# IS it okay?



## SmittenHavaneseMommy (Feb 18, 2008)

To post NON-HAV pics in our gallery?? Worried about a the weirdo who talks about "MUTS".


----------



## irnfit (Nov 21, 2006)

Brooke, so sorry you felt you had to ask that question. You know we love to see everyone's pets. I've posted my cats, so you go right ahead.


----------



## casperkeep (May 16, 2007)

You go girl Post all you want. I love them all!!!!


----------



## Posh's Mom (Dec 20, 2007)

Like Big said to Carrie in that infamous episode of "Sex and the City" abso ****ing lutely!


----------



## SmittenHavaneseMommy (Feb 18, 2008)

Thanks  I just wanted to make sure  before I started any drama!


----------



## casperkeep (May 16, 2007)

No drama with me!!!! I wish that we all lived closer could you imagine the hav play date...wow a bunch. I wonder how many there are on here!!!!


----------



## Jacklyn Weeks (Dec 23, 2007)

I think this is place for all animals! I remember when Lester was posted with Samson and Delilah! I lLOVED those pictures!

Set of tasks
a – In the forum thread about posting non-Havanese pictures, shorten the post that begins "Brooke, so sorry you felt" and keep its main facts.
b – In the forum thread about posting non-Havanese pictures, what animals does irnfit say were already posted?
c – Continue the forum thread about posting non-Havanese pictures from its last post.

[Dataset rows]
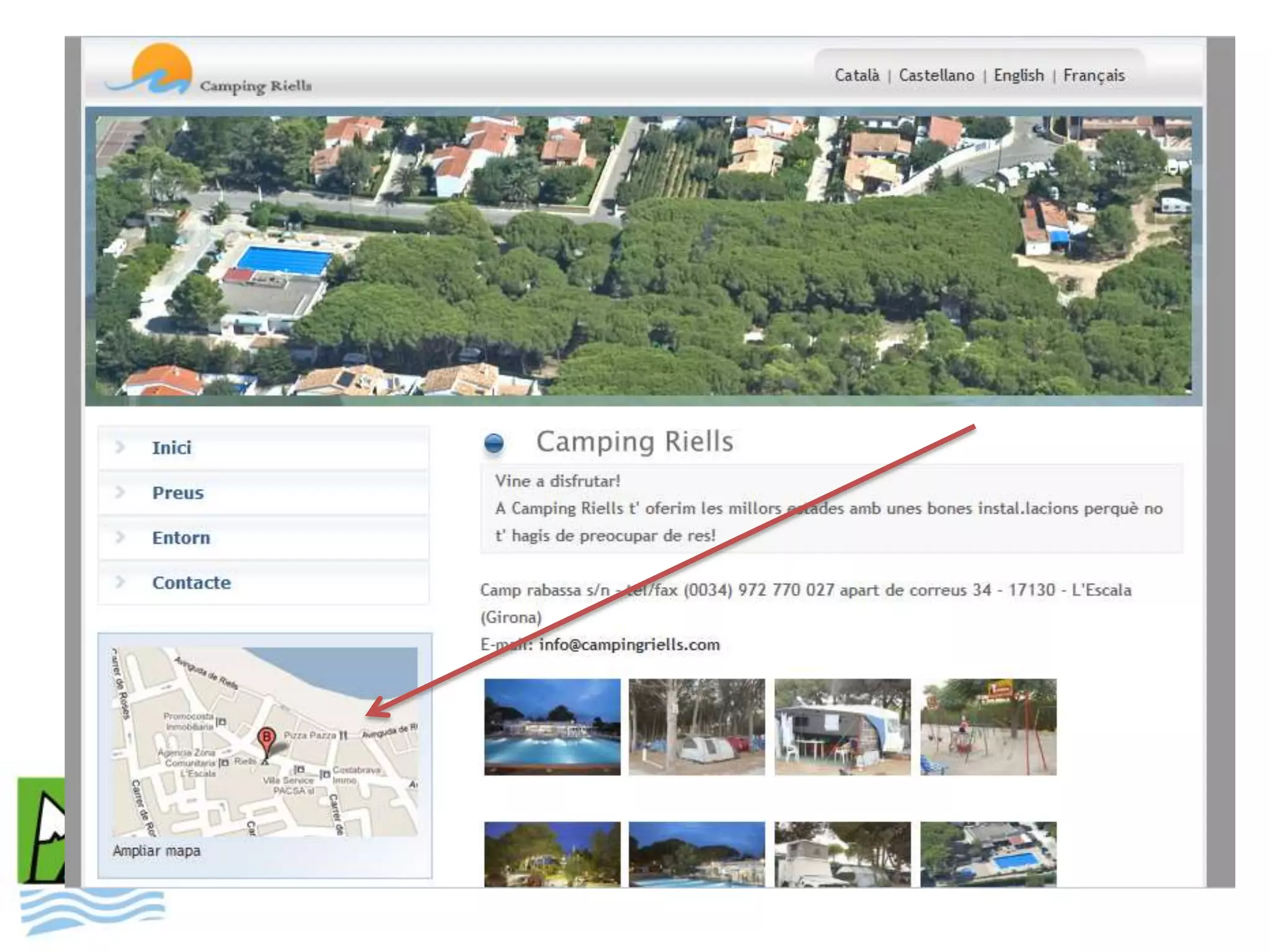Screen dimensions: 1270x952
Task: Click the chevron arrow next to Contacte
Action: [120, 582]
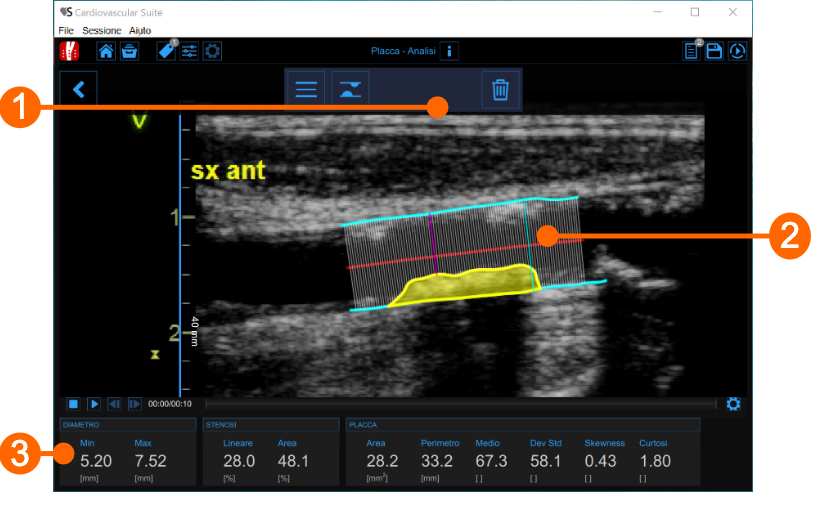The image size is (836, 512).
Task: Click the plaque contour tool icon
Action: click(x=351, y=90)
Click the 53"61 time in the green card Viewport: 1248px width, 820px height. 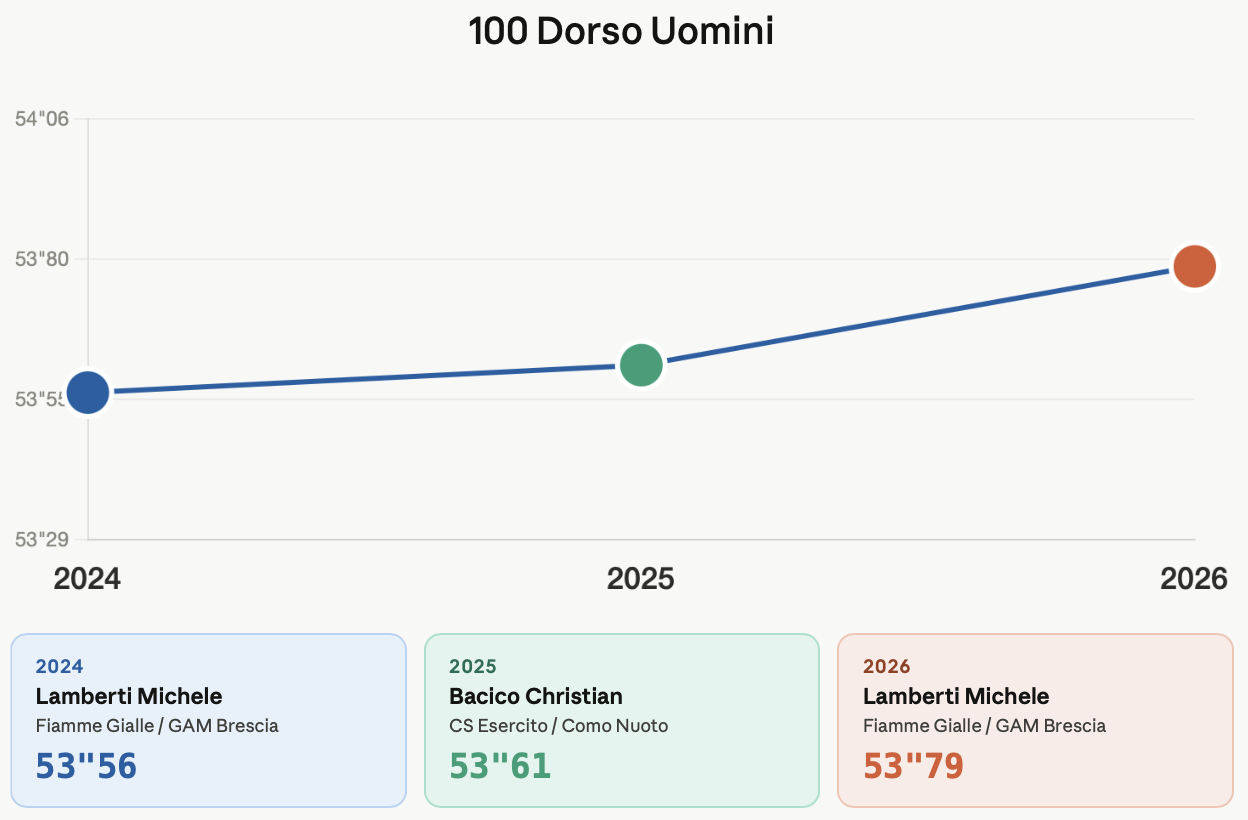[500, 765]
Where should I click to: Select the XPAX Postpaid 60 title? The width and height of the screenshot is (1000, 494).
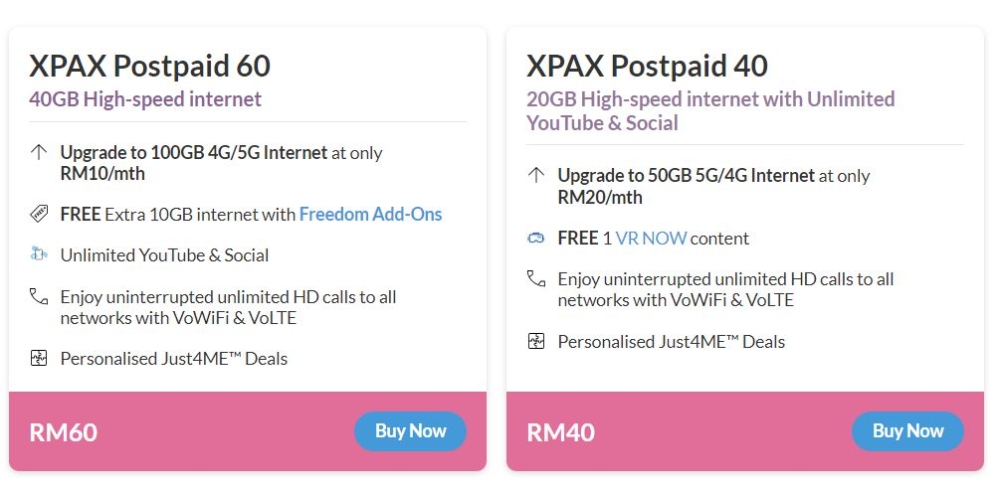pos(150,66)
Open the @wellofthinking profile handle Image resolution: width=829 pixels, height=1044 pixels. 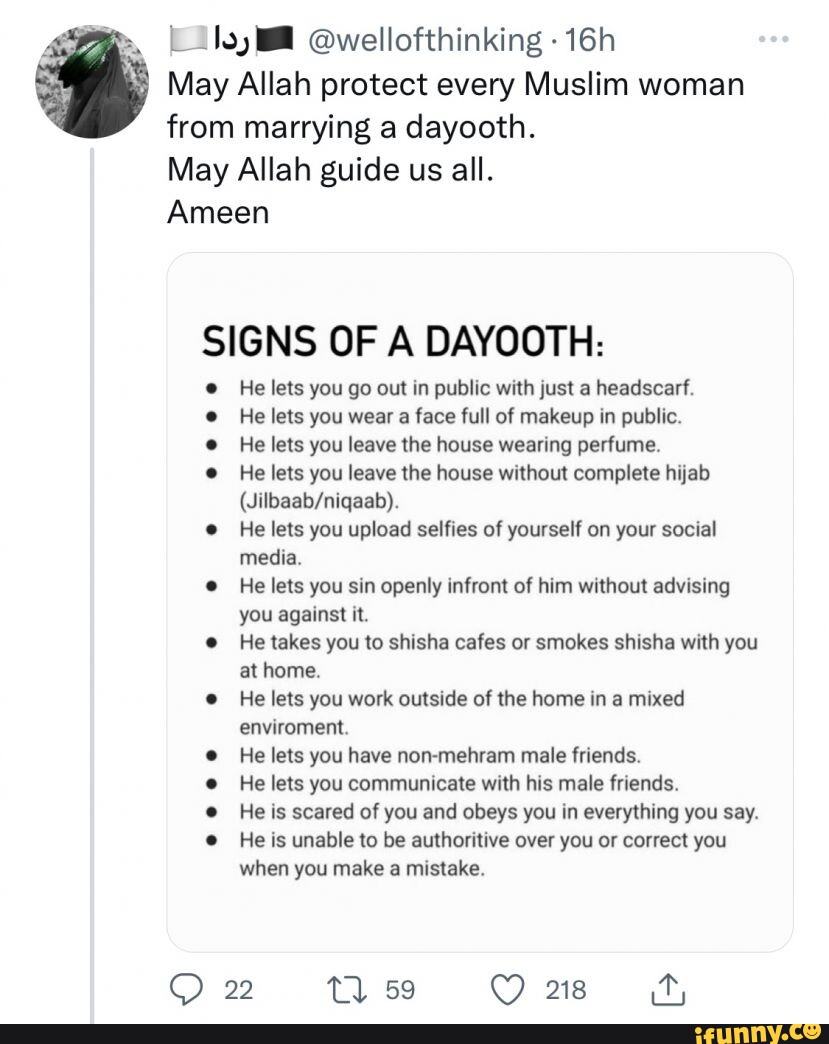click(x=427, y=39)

Responses to the exercise
a – The poster is sorry Brooke felt the need to ask, says everyone loves seeing all pets, mentions having posted cats, and tells Brooke to go ahead.

b – Cats.

c –
----------



## Beamer (Jan 29, 2007)

We dont take kindly to you non-havanese types around here!!


lol.. just a bastardized quote from South Park.. lol 

Ryan


----------



## RikiDaisyDixie (Apr 15, 2008)

*and isn't it possible some folks are looking for a havanese*

that by being kind and nice, we might encourage someone to enjoy our breed rather than think we are snobs? maybe the dogs might be at times, but we aren't.

Linda


----------



## JASHavanese (Apr 24, 2007)

BrookenKona said:


> To post NON-HAV pics in our gallery?? Worried about a the weirdo who talks about "MUTS".


Why not! Did you see that cute guinea pig? <G> My havs share a home with a standard poodle. That's just a part of our daily lives and makes us who we are.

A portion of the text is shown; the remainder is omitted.